● **Entries supplied**
◆ ◆ ◆ ◆

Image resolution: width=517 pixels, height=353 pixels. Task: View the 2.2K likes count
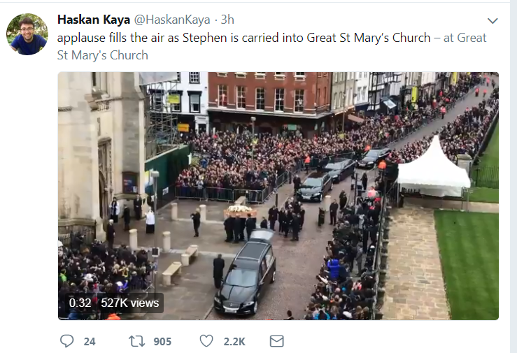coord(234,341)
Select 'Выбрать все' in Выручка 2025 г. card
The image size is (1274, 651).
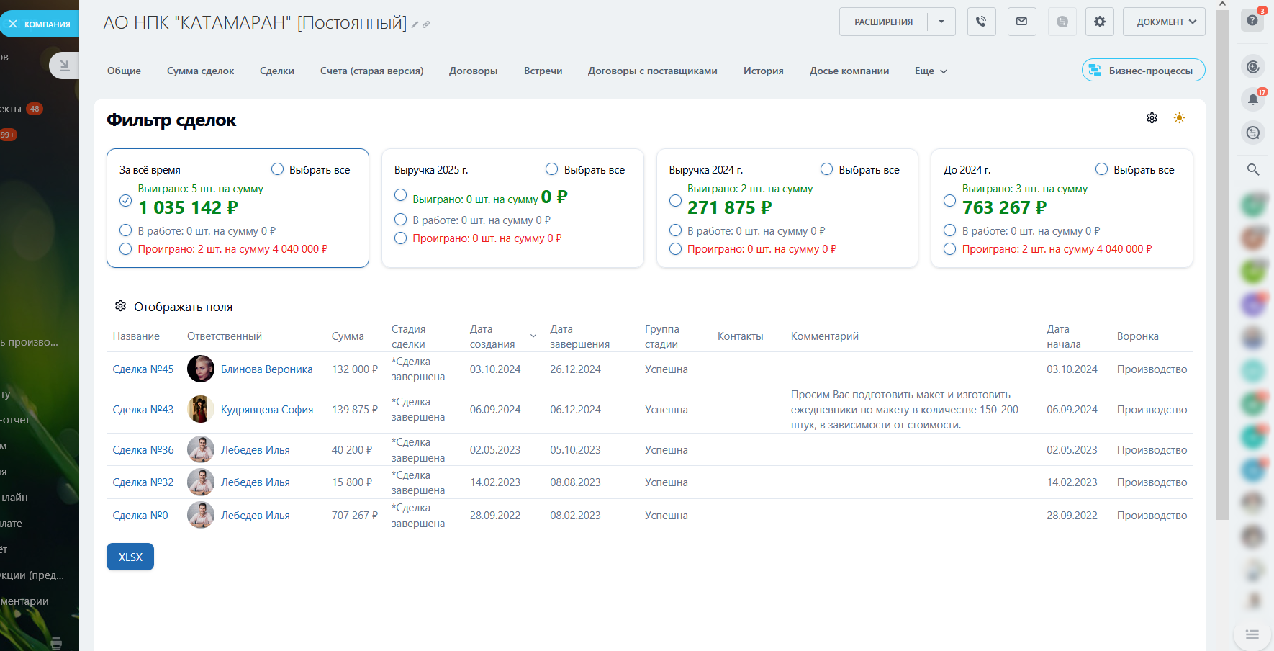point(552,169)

◆ ◆ ◆ ◆

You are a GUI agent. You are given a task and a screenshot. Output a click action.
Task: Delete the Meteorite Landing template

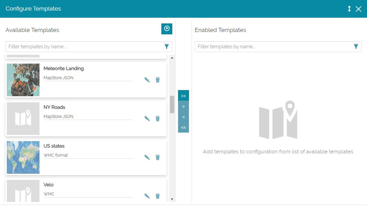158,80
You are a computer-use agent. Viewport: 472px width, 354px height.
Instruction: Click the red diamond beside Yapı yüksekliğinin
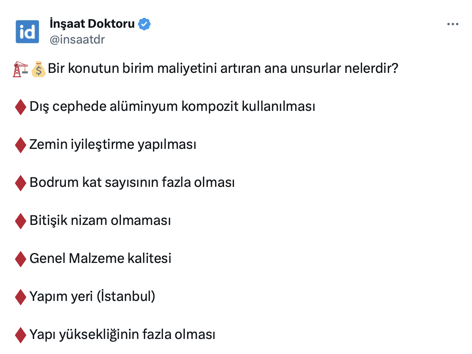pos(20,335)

◆ ◆ ◆ ◆

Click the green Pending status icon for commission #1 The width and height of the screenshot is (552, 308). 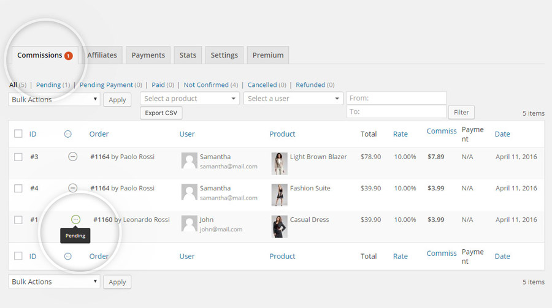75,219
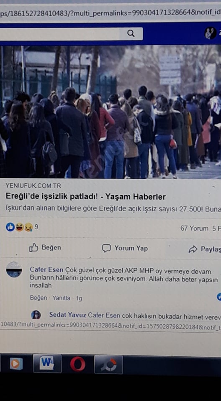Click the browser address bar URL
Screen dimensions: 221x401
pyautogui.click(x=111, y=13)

◆ ◆ ◆ ◆

● **Exercise details**
Rewrite the records above as a Markdown table with the columns Row and Line, one numbered row per line, skipping blank lines, beginning at the line that has "You are a computer-use" and stopping after the line that has "pos(20,335)". Leave the pictures out of the table.

● **Task answer**
| Row | Line |
|---|---|
| 1 | You are a computer-use agent. Viewport: 472px width, 354px height. |
| 2 | Instruction: Click the red diamond beside Yapı yüksekliğinin |
| 3 | pos(20,335) |